— START OF Quoted text —

Streams

Churches Hold Final Services Inside Public Schools

Sunday, February 12, 2012

Dozens of churches across the city are holding their final services inside public schools Sunday, after a federal appeals court ruled formal worship in schools violates the separation of church and state. Many of these small churches have yet to find other places to worship.

Pastor Paul Curtis of Crossroads Christian Church in Bay Ridge, Brooklyn, says it's hard to replace the classrooms and gym that the High School of Telecommunication Arts and Technology offers. While the search for space continues, Curtis says each Sunday his approximately 100 member congregation will alternate between attending services from people’s homes via video conference and participating in community work, such as cleaning parks or helping out a disabled neighbor.

"We would not have thought of this necessarily, if we weren't forced into the position, but the more we begin exploring it, the more we like it the more we want to give that a try and experiment with it," Curtis said.

Reverend Sam Andreades, from The Village Church in Manhattan, says his services are loud and full of music so worshiping at people's apartments would disturb neighbors. Instead, his church has been checking out spaces where off-off Broadway shows rehearse.

— END OF Quoted text —

▶ Short problem 1:
According to the news story about churches leaving public schools, why won't The Village Church hold its services in people's apartments?
The news story and the rows that follow it are unrelated material.

— START OF Data listing —

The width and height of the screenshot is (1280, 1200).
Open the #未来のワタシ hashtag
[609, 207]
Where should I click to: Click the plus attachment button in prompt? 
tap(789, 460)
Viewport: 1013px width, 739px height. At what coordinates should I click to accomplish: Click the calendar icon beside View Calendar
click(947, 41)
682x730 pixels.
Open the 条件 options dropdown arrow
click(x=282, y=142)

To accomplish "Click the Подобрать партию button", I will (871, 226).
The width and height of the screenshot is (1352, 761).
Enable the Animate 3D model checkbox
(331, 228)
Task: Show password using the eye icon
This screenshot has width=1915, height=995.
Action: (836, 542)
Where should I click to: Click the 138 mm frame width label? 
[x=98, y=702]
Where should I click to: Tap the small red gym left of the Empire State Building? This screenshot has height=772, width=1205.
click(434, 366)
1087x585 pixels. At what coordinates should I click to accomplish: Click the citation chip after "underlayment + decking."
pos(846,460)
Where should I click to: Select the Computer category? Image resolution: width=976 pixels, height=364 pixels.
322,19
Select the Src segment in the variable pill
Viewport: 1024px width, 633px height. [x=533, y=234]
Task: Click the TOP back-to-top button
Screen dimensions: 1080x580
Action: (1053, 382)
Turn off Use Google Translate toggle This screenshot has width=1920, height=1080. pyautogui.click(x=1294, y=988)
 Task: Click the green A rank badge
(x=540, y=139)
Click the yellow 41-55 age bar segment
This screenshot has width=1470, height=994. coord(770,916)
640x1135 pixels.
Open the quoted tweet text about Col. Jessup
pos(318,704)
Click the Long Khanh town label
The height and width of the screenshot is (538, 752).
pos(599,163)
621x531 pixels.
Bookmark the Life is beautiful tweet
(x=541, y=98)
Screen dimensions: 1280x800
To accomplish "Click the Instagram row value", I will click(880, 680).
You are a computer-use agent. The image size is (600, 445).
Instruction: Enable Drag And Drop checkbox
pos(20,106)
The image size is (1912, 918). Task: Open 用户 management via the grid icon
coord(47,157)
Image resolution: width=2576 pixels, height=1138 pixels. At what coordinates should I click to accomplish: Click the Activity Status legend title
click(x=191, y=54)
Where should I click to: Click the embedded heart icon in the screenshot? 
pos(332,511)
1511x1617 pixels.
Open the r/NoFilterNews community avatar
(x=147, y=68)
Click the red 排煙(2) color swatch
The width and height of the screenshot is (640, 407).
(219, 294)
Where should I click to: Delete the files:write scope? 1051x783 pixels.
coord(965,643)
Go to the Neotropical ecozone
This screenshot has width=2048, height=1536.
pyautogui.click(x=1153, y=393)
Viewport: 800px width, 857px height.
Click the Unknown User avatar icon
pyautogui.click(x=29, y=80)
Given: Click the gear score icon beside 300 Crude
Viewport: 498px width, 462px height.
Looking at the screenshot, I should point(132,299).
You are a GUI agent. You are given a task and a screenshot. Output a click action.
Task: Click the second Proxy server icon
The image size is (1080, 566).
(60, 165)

— END OF Data listing —

▶ Short problem 2:
In the rows, swap "plus attachment button" for "paperclip button" in the part that opens with the first row and closes with the line containing "tap(789, 460)". Give back only those lines, with everything else unchanged.

▶ Correct answer 1:
Reverend Sam Andreades says his services are loud and full of music, so worshiping in apartments would disturb the neighbors. Instead, the church has been looking at spaces where off-off Broadway shows rehearse.

▶ Correct answer 2:
The width and height of the screenshot is (1280, 1200).
Open the #未来のワタシ hashtag
[609, 207]
Where should I click to: Click the paperclip button in prompt? 
tap(789, 460)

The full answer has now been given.